Prisão de Preta Ferreira denuncia aparato judicial racista, diz Ana Cañas

“Essa é a realidade do nosso país. Um aparato para prender pessoas pobres e pretas, e fazer a manutenção de privilégios de pessoas brancas, homens que ocupam posições de poder e decisão no Brasil”, diz a cantora Ana Cañas sobre a prisão de Angélica dos Santos Lima, Janice Ferreira Silva (a Preta Ferreira), Ednalva Silva Franco e Sidney Ferreira Silva, ligadas aos movimentos de luta por moradia em São Paulo

Rede Brasil Atual - Desde que quatro lideranças de movimentos por moradia foram presas, há um mês, diversos artistas vêm chamando atenção para um processo que consideram de criminalização das lutas sociais. O que para a cantora e compositora Ana Cañas pode ser resumido em algumas palavras: “Prisões políticas, ilegais, arbitrárias e inconstitucionais”, destaca em entrevista aos jornalistas Marilu Cabañas e Glauco Faria, na Rádio Brasil Atual.

“É muito violento entender o que a gente está vivendo neste momento no país”, diz Ana Cañas sobre a detenção de Angélica dos Santos Lima, Janice Ferreira Silva (a Preta Ferreira), Ednalva Silva Franco e Sidney Ferreira Silva. Todos presos sob acusação de extorsão em prédios ocupados no centro de São Paulo, num processo sem justificativas em provas ou ações dos detidos, de acordo com advogados que acompanham o caso.

Há pelo menos dois anos, Ana Cañas conhece de perto o dia a dia da Ocupação Nove de Julho, um espaço reconhecido pela luta de moradia na região central da capital paulista, coordenado pelo Movimento Sem Teto do Centro (MSTC), mas que também se tornou um polo de resistência cultural e social, sediando mostras de artes, shows e festas.

Assim, se tornou amiga de Preta, filha da coordenadora da ocupação, Carmen Silva, que agora é vítima do “aparato judicial racista”, como avalia diante da prisão da ativista. “Fico pessoalmente muito revoltada de ver que minha amiga, uma pessoa que se dedica tanto pelo movimento, esteja presa”. Para a cantora, não restam dúvidas que a prisão das lideranças se trata de uma perseguição e criminalização aos movimentos sociais, que carrega ainda os interesses de agentes da especulação imobiliária.

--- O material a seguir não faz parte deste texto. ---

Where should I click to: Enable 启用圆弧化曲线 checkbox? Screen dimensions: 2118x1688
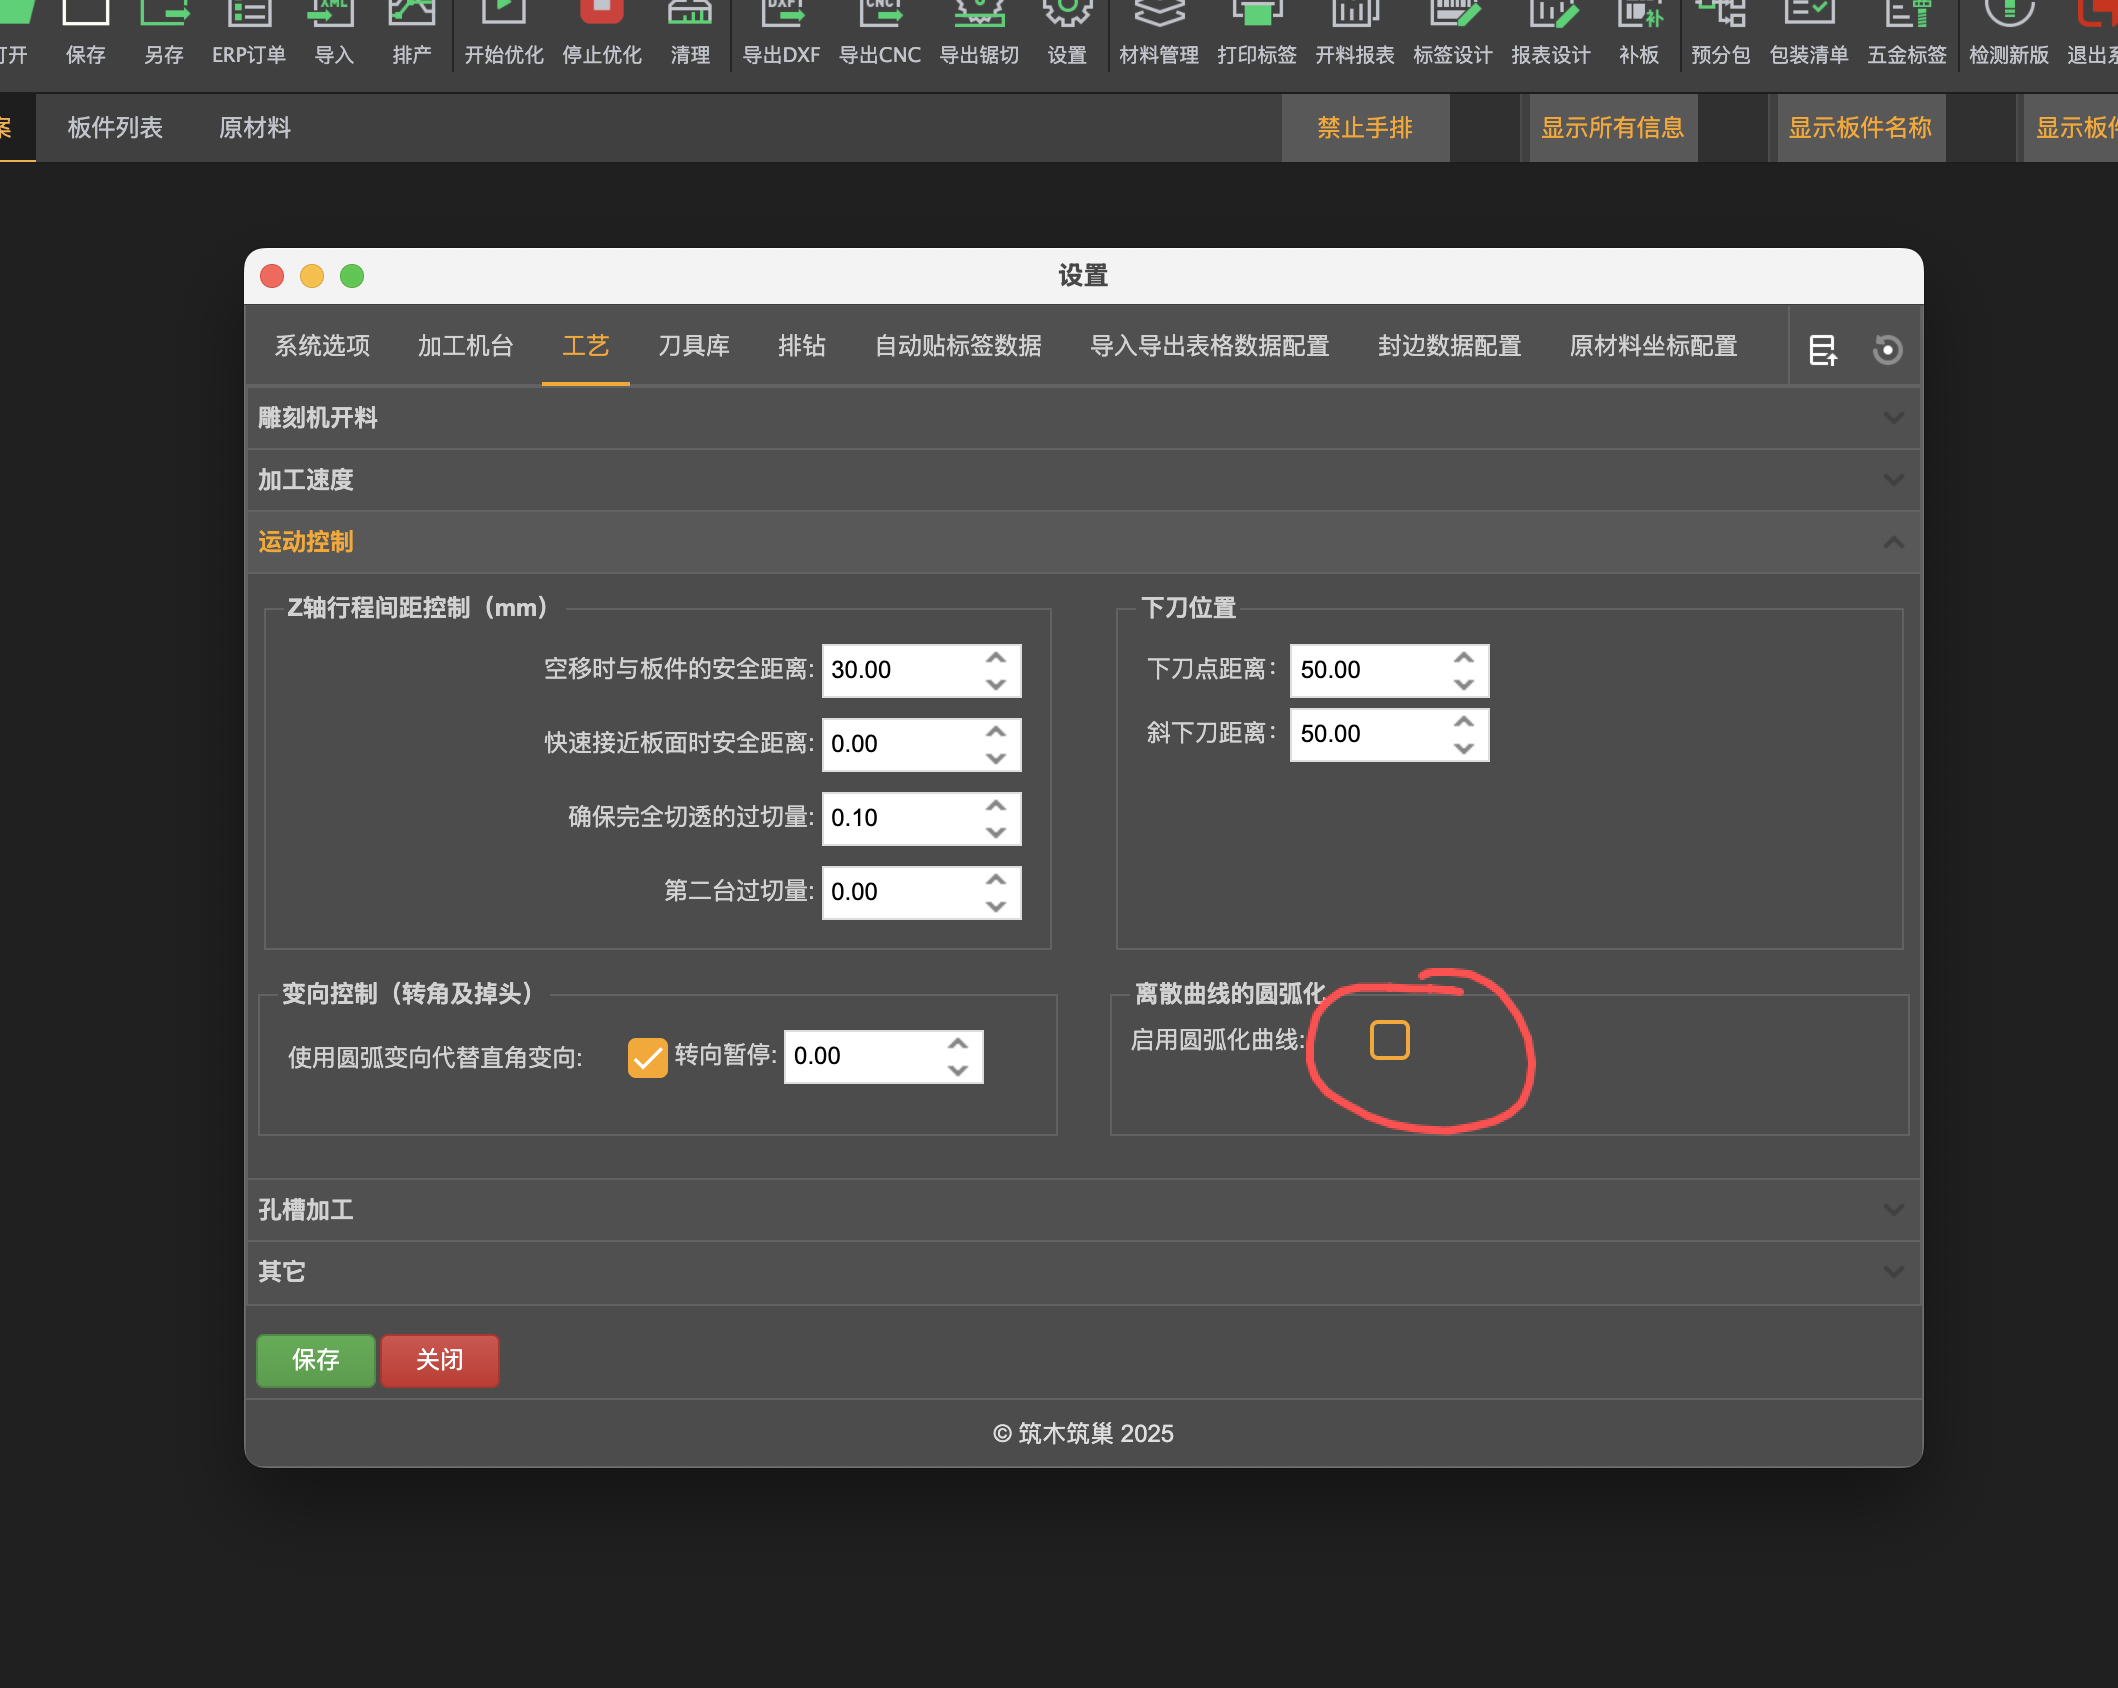tap(1388, 1040)
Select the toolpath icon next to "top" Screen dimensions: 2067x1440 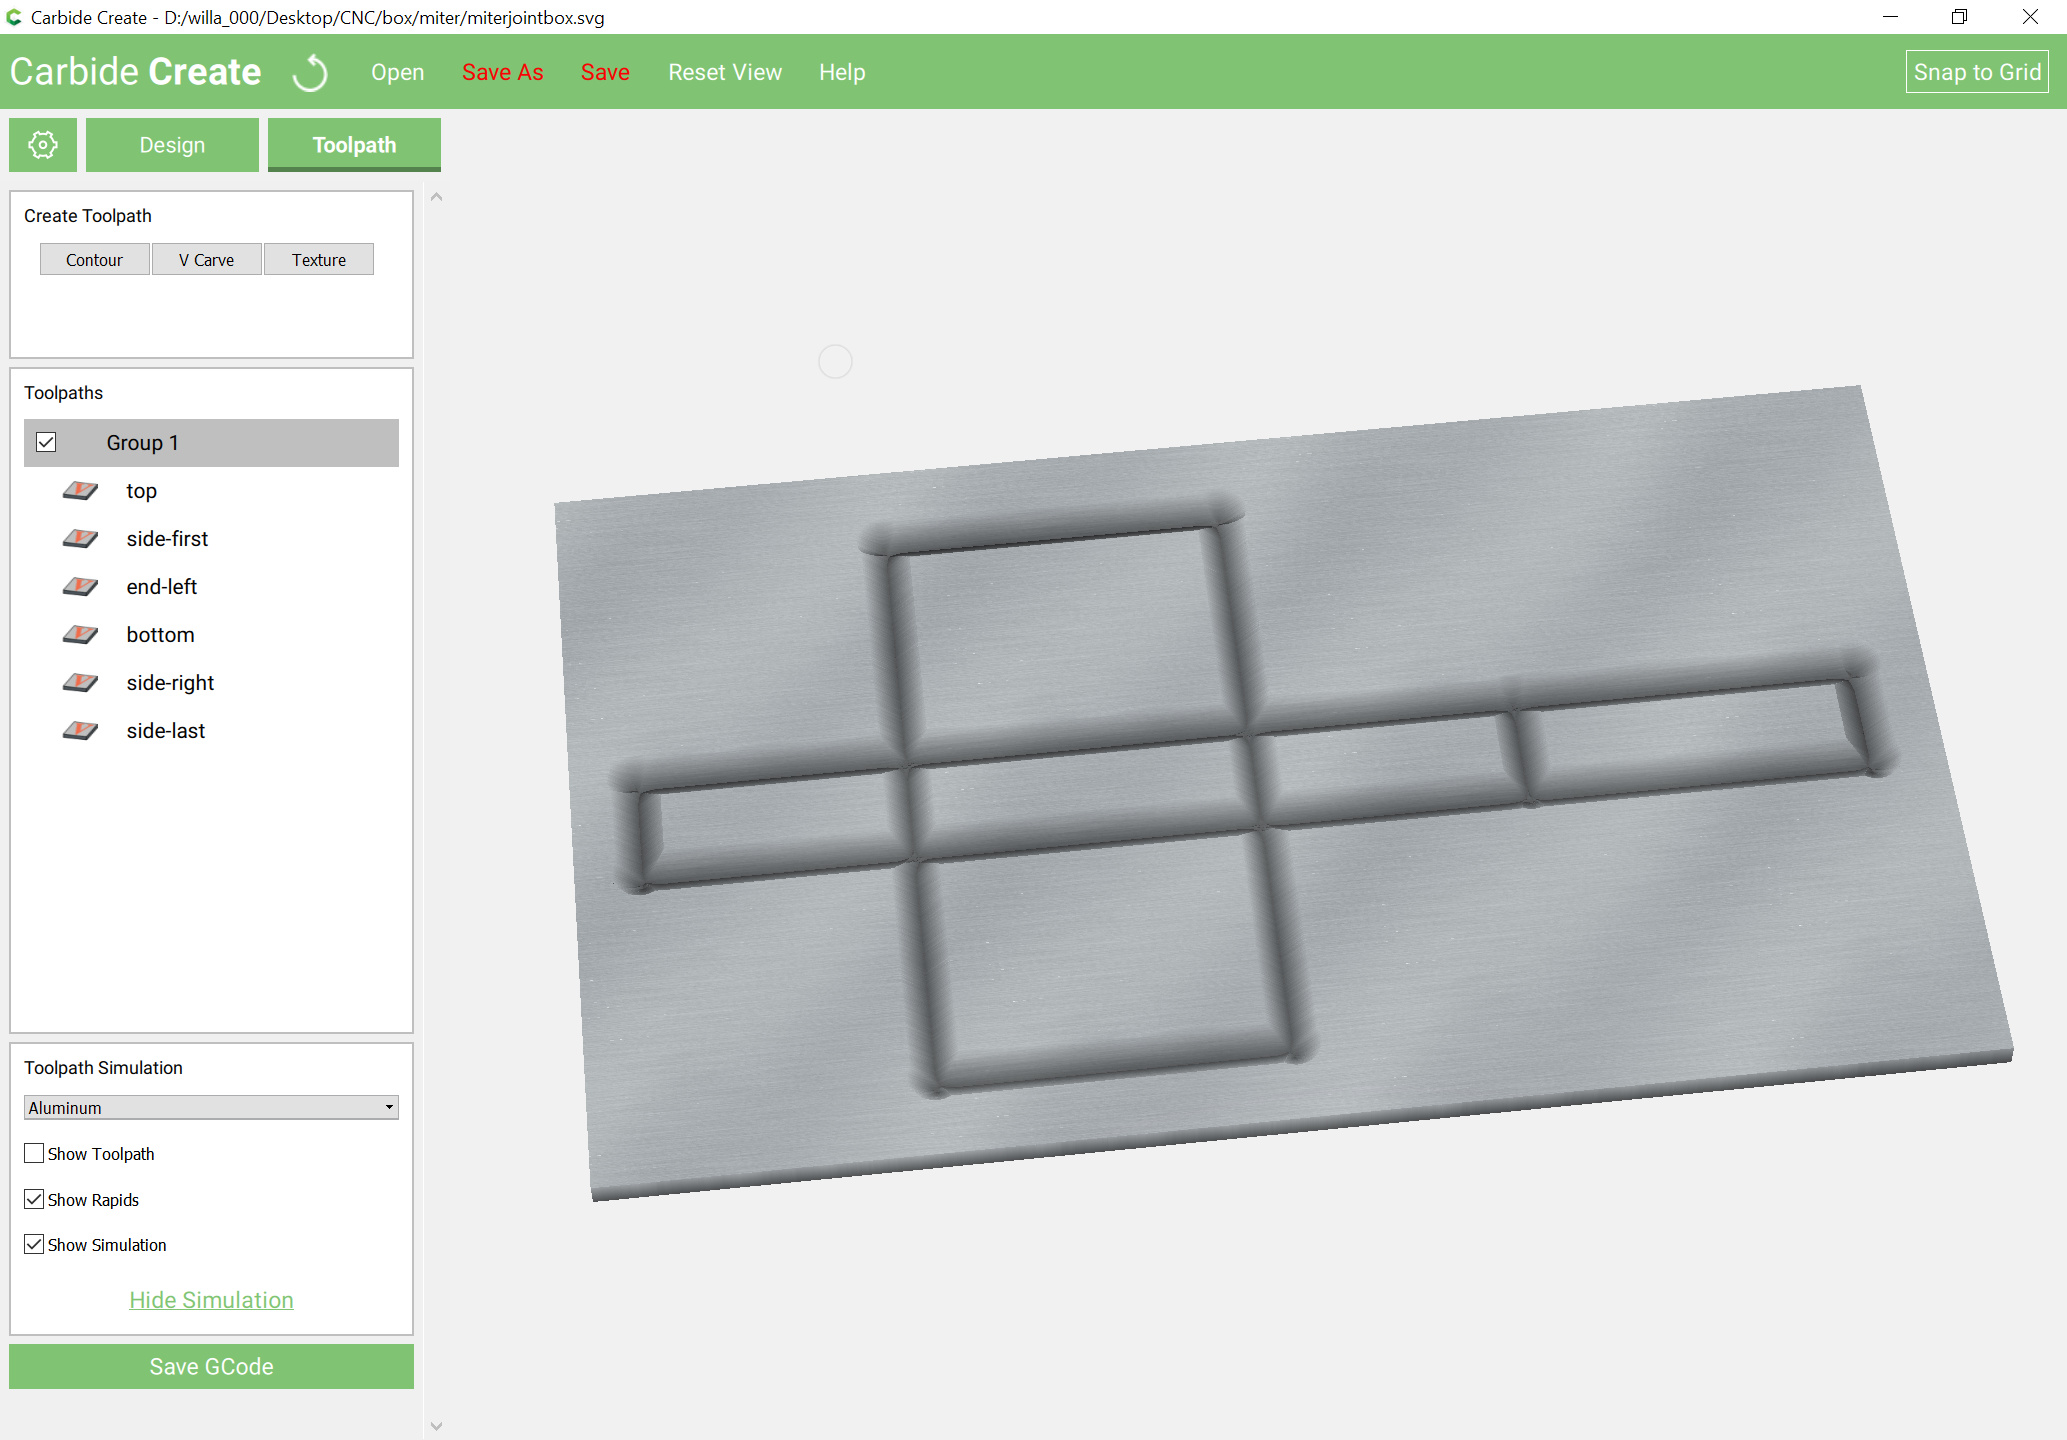coord(80,490)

Em entrevista exclusiva à repórter Nahama Nunes, da Rádio Brasil Atual, Preta também confirmou essa avaliação. Comparando-se ao ex-presidente Luiz Inácio Lula da Silva, preso há mais de ano, a ativista denunciou que um carcereiro do Departamento Estadual de Investigações Criminais (Deic) chegou a dizer que “esse povo do PT tem que se foder”. Mesmo o responsável pelo pedido de prisão dos dirigentes, o promotor de Justiça Cássio Roberto Conserino, também é acusado de arbitrariedade, tendo já sido condenado a indenizar Lula por uma publicação ofensiva o chamando de “encantador de burros”.

“Essa é a realidade do nosso país. Um aparato para prender pessoas pobres e pretas, e fazer a manutenção de privilégios de pessoas brancas, homens que ocupam posições de poder e decisão no Brasil”, afirma Ana Cañas. Não à toa que outros artistas como Chico César, Maria Gadú e Criolo têm se manifestado contra a prisão das lideranças. Na entrevista, Preta chegou a agradecer o apoio da classe. “A moradia não é só um direito constitucional, como é um dever do Estado. Um dever que não é cumprido, então, essas pessoas (dos movimentos) estão fazendo um papel que seria ser dever do Estado”, defende a cantora.